China’s devaluation sent stocks plummeting, spurring fears on Wall Street that the world’s two largest economies will fail to end their yearlong trade war.

“China has always used currency manipulation to steal our businesses and factories, hurt our jobs, depress our workers’ wages and harm our farmers’ prices. Not anymore!” Trump tweeted after the Dow Jones Industrial Average lost more than 500 points.

Trump has often accused China of manipulating its currency, even though the Treasury Department has declined to formally label Beijing a “currency manipulator.” 

The president has also pressured the Fed to counteract the alleged manipulation of yuan by aggressively cutting interest rates. Cheaper borrowing costs reduce the value of the dollar, which would counteract efforts by China to weaken the yuan.

The Fed, an independent agency, is almost certain to ignore Trump’s request for a weaker dollar. Even so, the Fed cut interest rates last week as insurance against the growing costs of Trump’s trade war.
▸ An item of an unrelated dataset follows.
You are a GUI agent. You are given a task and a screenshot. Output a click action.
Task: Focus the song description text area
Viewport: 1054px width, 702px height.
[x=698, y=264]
"There isn't a lot of experience in responding to global trade tensions," Federal Reserve Chairman Jerome Powell said Wednesday. "They evolve in a different way, and we have to follow them."
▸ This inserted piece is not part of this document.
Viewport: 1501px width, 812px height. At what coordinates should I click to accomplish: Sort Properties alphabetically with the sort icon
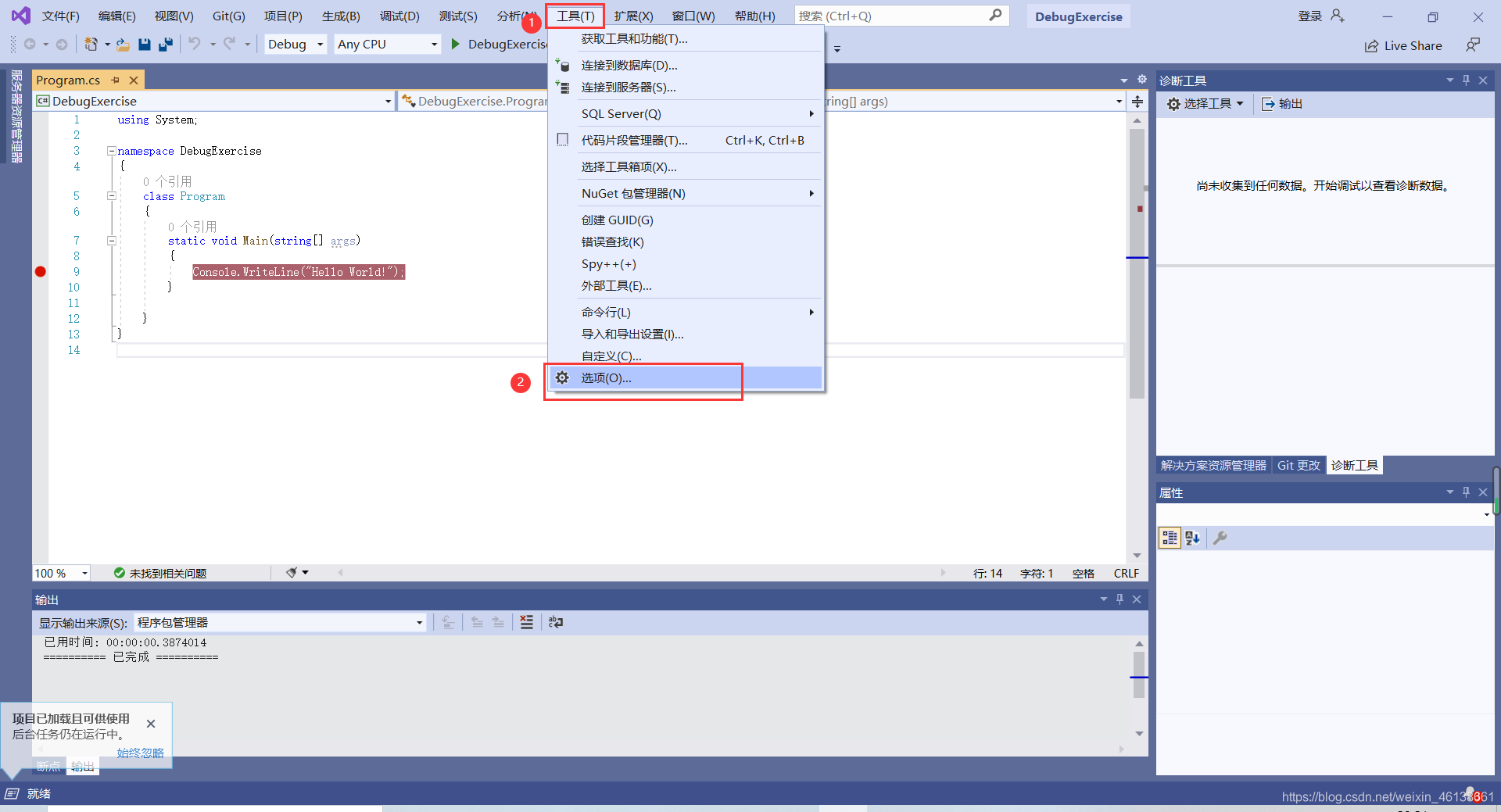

Two days later, Trump announced that he would impose tariffs on more than $300 billion in consumer goods, clothing, household products and tech imports from China. 

"China is intent on continuing to receive the hundreds of Billions of Dollars they have been taking from the U.S. with unfair trade practices and currency manipulation. So one-sided, it should have been stopped many years ago," Trump tweeted Monday.